### Problem details
Change every "How do I perform" in the rows below to "How can I carry out", keep everything else the same, and leave the pictures out of your answer.

### Information shown
———

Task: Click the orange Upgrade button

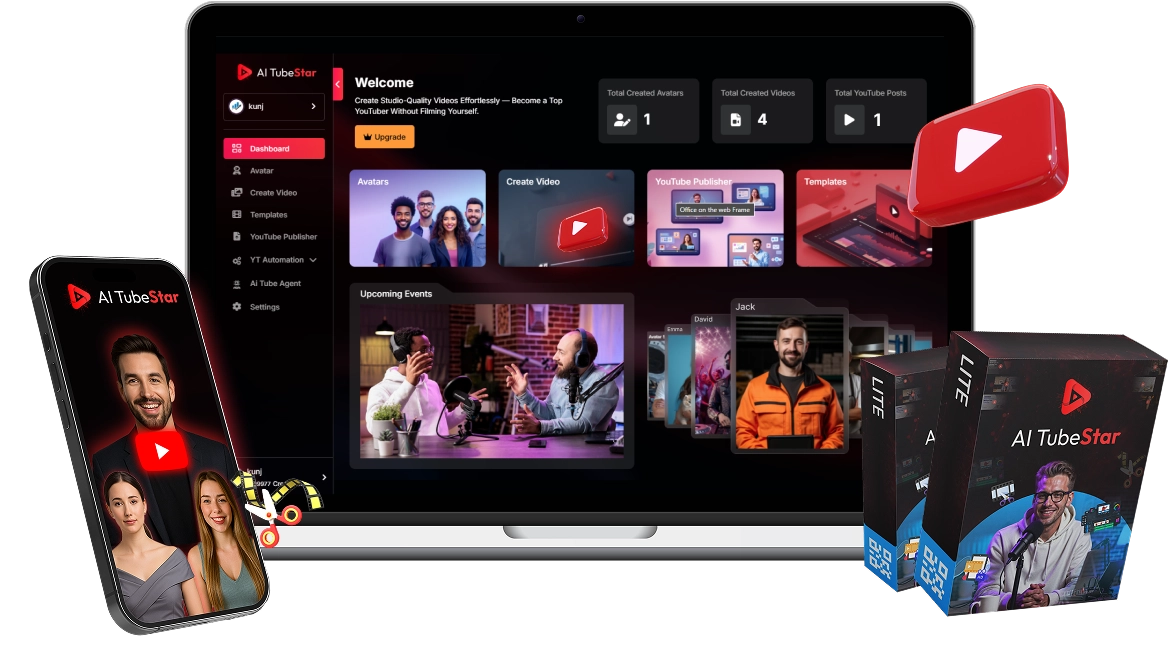Action: click(x=384, y=137)
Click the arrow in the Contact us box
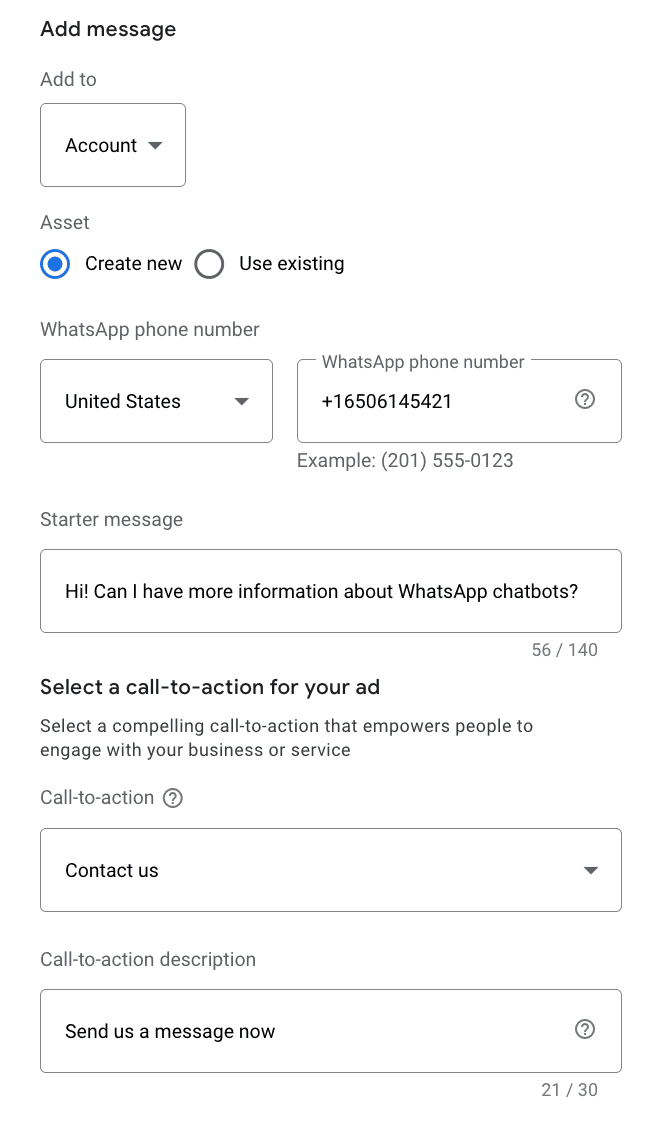 click(x=591, y=871)
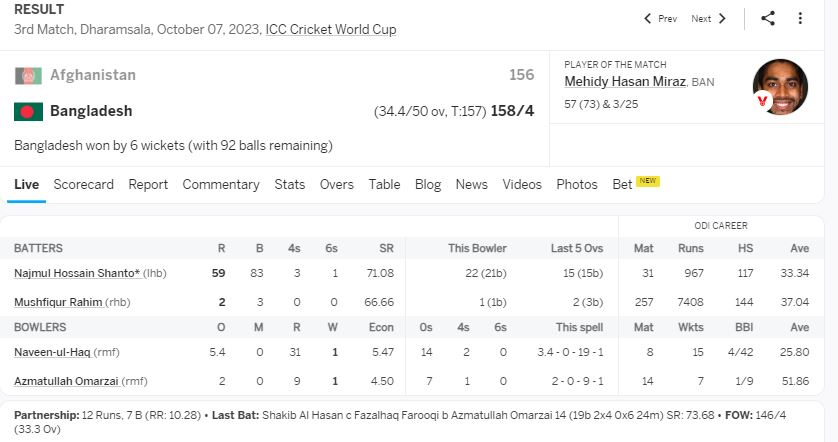
Task: Click the Bangladesh flag icon
Action: [28, 111]
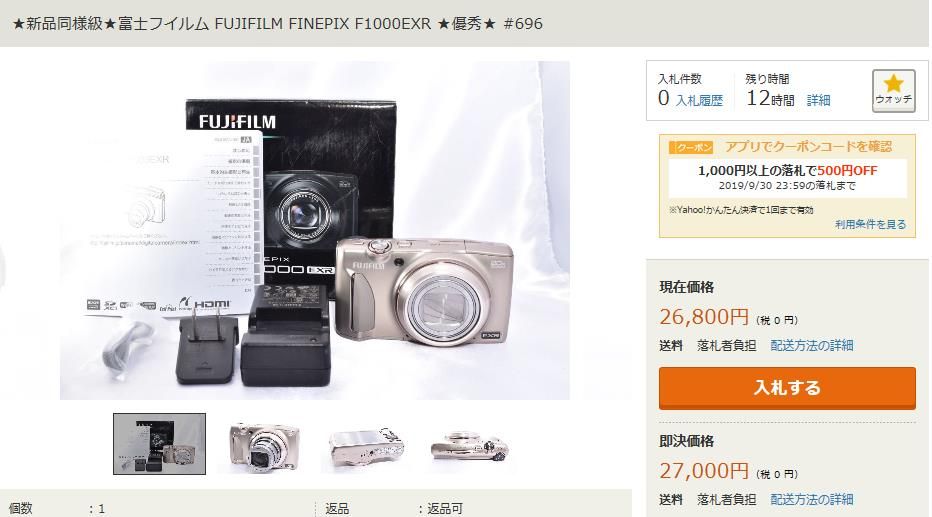
Task: Click the return policy value 返品可
Action: point(445,509)
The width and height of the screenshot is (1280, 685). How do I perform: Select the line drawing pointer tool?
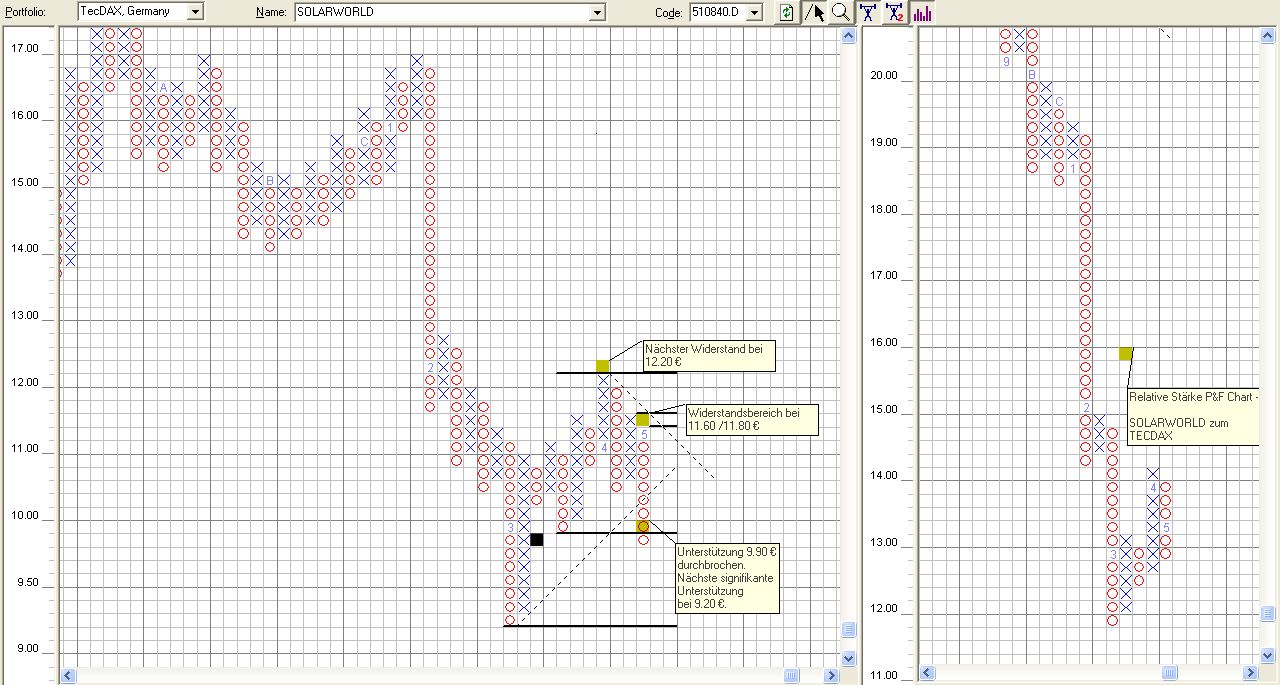(x=816, y=12)
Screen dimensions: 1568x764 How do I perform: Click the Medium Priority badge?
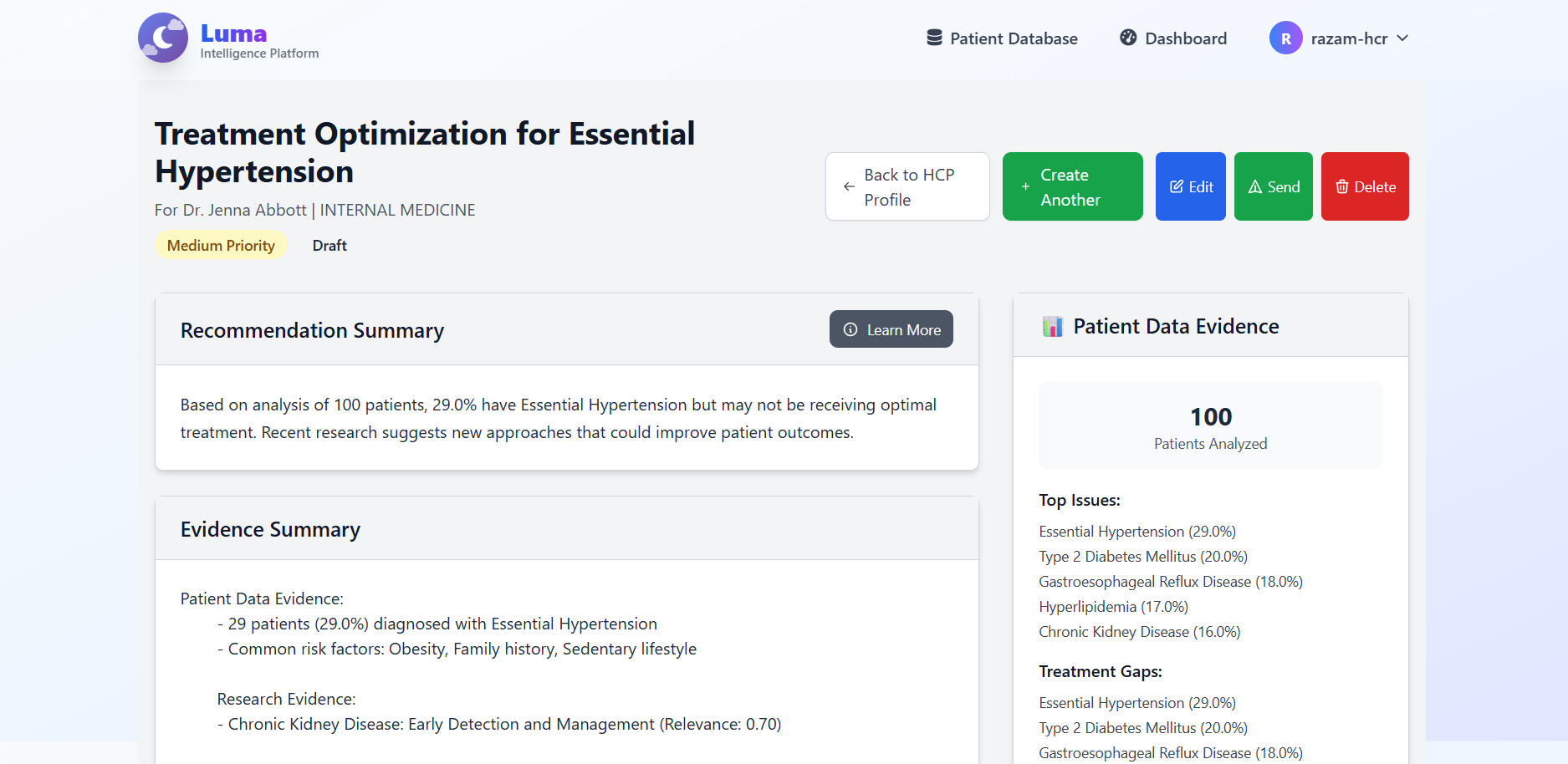pyautogui.click(x=221, y=246)
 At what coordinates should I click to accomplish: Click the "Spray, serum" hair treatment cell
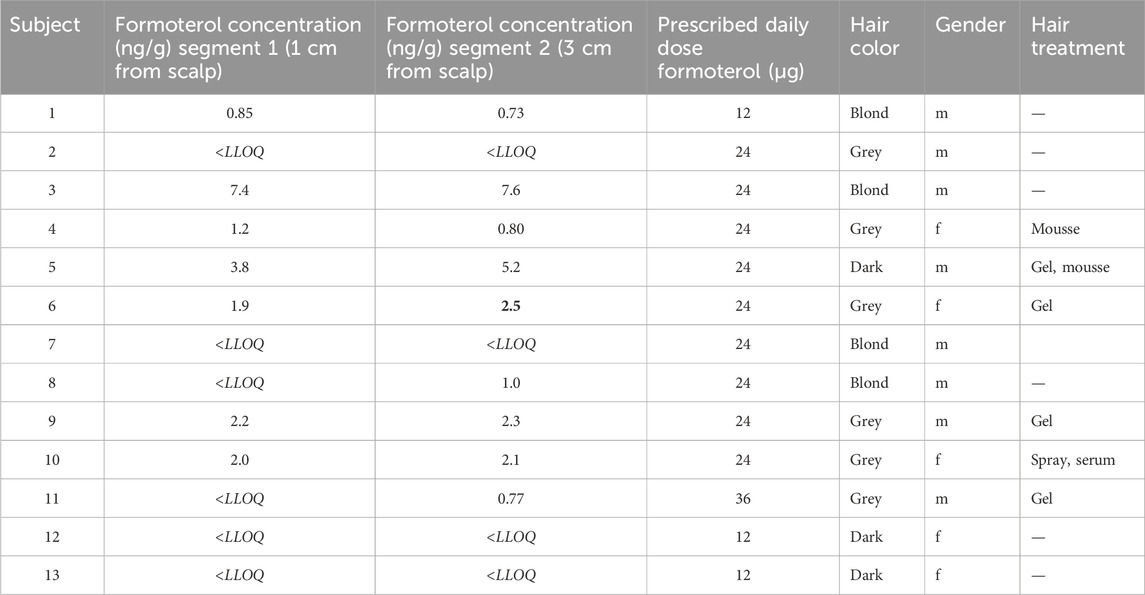[x=1070, y=460]
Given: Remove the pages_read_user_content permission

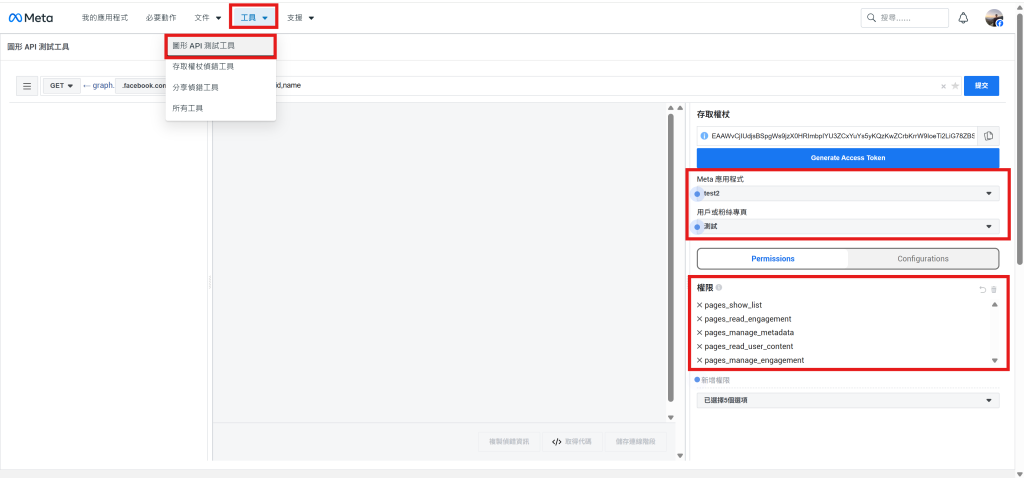Looking at the screenshot, I should [x=699, y=346].
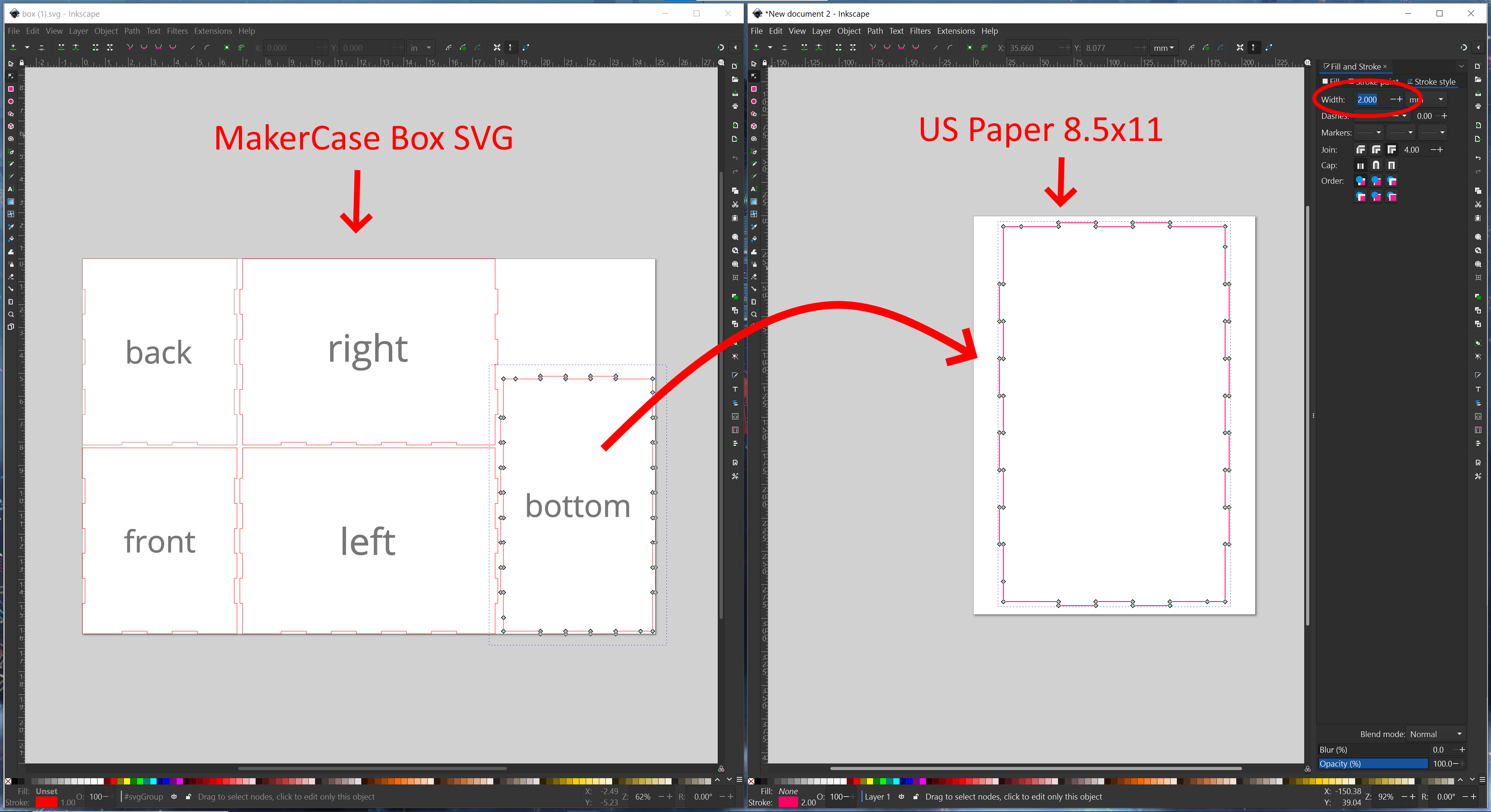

———

### Answer to this task
Task: Click the orange Upgrade button

Action: click(x=384, y=137)
Click the arrow in the Contact us box
 click(x=591, y=871)
Task: Click the Bangladesh flag icon
Action: [28, 111]
Task: Click the return policy value 返品可
Action: point(445,509)
The width and height of the screenshot is (1280, 685). How can I carry out: Select the line drawing pointer tool?
(x=816, y=12)
Screen dimensions: 1568x764 How can I carry out: Click the Medium Priority badge?
pyautogui.click(x=221, y=246)
 At what coordinates should I click to accomplish: Click the "Spray, serum" hair treatment cell
[x=1070, y=460]
Given: Remove the pages_read_user_content permission

Looking at the screenshot, I should [x=699, y=346].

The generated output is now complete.